Enuresis is classified as:

  1. Diurnal (Day time)
  2. Nocturnal (Night time)

Other useful classification of enuresis is:

  1. Primary= When the child has never been dry.
  2. Secondary= When bed wetting starts after a min. period of 6 months of dryness at night.

Etiology :-

# Multifactorial:-
Genetic+ Physiologic+ Psychologic factors.

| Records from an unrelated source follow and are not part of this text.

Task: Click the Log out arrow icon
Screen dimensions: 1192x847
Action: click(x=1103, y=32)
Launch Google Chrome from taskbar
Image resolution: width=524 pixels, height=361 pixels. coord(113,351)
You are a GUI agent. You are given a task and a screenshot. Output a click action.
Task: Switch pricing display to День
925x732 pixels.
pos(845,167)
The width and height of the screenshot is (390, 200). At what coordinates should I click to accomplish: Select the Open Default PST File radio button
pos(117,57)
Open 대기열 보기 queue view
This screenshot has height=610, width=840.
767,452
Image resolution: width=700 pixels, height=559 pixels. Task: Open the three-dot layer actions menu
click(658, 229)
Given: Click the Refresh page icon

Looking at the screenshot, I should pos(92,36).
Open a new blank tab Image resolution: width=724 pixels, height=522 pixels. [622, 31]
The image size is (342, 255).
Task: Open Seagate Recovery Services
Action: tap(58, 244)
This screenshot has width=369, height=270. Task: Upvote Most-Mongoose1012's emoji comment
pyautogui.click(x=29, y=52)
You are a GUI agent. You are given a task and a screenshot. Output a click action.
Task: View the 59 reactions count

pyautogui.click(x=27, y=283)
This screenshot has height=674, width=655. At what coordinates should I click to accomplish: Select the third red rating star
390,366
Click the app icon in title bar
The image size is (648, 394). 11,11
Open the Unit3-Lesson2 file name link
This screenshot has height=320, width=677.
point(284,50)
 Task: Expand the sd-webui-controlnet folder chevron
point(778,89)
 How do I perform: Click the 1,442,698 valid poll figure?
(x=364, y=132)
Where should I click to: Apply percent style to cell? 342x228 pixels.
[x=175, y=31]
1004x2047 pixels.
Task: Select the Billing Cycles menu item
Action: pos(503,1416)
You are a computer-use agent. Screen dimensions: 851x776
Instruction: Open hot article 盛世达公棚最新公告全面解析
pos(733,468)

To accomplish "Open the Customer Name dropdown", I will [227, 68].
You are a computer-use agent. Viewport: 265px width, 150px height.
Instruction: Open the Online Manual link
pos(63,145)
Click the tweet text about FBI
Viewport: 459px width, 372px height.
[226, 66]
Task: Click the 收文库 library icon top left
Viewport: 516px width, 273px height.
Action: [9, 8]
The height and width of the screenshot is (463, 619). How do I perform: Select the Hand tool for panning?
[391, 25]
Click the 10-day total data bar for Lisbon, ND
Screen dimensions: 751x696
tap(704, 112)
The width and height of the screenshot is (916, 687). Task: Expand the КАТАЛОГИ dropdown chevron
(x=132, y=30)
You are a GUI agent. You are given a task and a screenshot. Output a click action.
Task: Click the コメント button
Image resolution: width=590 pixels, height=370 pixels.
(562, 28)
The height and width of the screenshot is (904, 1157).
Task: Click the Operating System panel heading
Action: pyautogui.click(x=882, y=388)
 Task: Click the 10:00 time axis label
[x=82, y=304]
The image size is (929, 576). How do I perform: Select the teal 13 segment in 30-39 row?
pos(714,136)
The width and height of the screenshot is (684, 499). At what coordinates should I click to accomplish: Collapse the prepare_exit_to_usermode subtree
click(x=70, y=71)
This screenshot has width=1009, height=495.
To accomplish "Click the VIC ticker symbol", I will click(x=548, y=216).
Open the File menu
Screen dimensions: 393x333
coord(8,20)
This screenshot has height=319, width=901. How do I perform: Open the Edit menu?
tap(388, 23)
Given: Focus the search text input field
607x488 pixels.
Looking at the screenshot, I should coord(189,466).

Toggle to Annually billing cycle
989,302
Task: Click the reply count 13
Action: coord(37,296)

  1. Delayed maturation= mostly cases of nocturnal enuresis. spontaneous improvement with age.
  2. Anxiety= anxiety producing episode during 2nd to 5th year, due to any reason like parentral conflict, rejection, sibling rivalry etc.
  3. Loss of circadian rhythm of ADH ADH secretion is maximum during 4:00 am to 8:00 am. ADH will help more absorption of water so less urine formation. So if circadian rhythm is lost then probability of passing urine on bed increases in morning time (4:00am to 8:00am)
  4. Chronic constipation= due to constipation distended colon/ rectum presses on urinary bladder. So reflex contraction of bladder may occur.
  5. Organic cause= E.g Cerebral palsy, Spine trauma, Spina bifida.
  6. UTI= due to irritation of bladder.

INVESTIGATION :-

  • CBC= To rule out sepsis/septicemia.
  • Urine analysis= pus cell, protein, glucose and specific gravity to look for evidence of chronic UTI, renal disease, and diabetes mellitus. Further testing such as urine culture, is based on the urine analysis. Children with complicated enuresis, may lead evaluation with a renal sonogram and a voiding cystourethrogram

TREATMENT :-

  • Pharmacologic treatment is usually not given till 6th year of age.main cause is usually maturation delay. NON PHARMACOLOGICAL TREATMENT=
  • Avoid caffeinated drinks E.g Tea, coffee, soda particularly in evening.(after 4 pm).
  • Adequate fluid intake during the day as 40% in morning, 40% in afternoon, and 20% in evening.
  • Motivation= 25% improvement.
  • Never scold the child.
  • Reward child with chocolate or gifts when dry by night.

ALARM THERAPY :-

ENURESIS
  • Involves the use of a device to elicit a conditioned response of awakening to the sensation of a full bladder.
  • The alarm device consists of a small sensor attached to the child’s underwear, or a mat under the bedsheet and ring is attached to collar of baby.
  • When the child starts wetting,the sensors are activated causing the alarm to ring.
  • In 2/3rd patients enuresis subsides by combination of motivation.
ENURESIS

PHARMACOLOGICAL THERAPY:-

  1. Desmopressin= short-term relief from bedwetting. @0.2-0.4 mg orally.
  2. IMIPRAMINE= @ 1.0mg/kg OD at bed time. may increase upto 2.5mg/kg side effect- Arrythmia (so avoided).
  3. Anticholinergic therapy= Tolterodine: @2mg OD at bed time. Oxybutynin: 5mg at bed-time.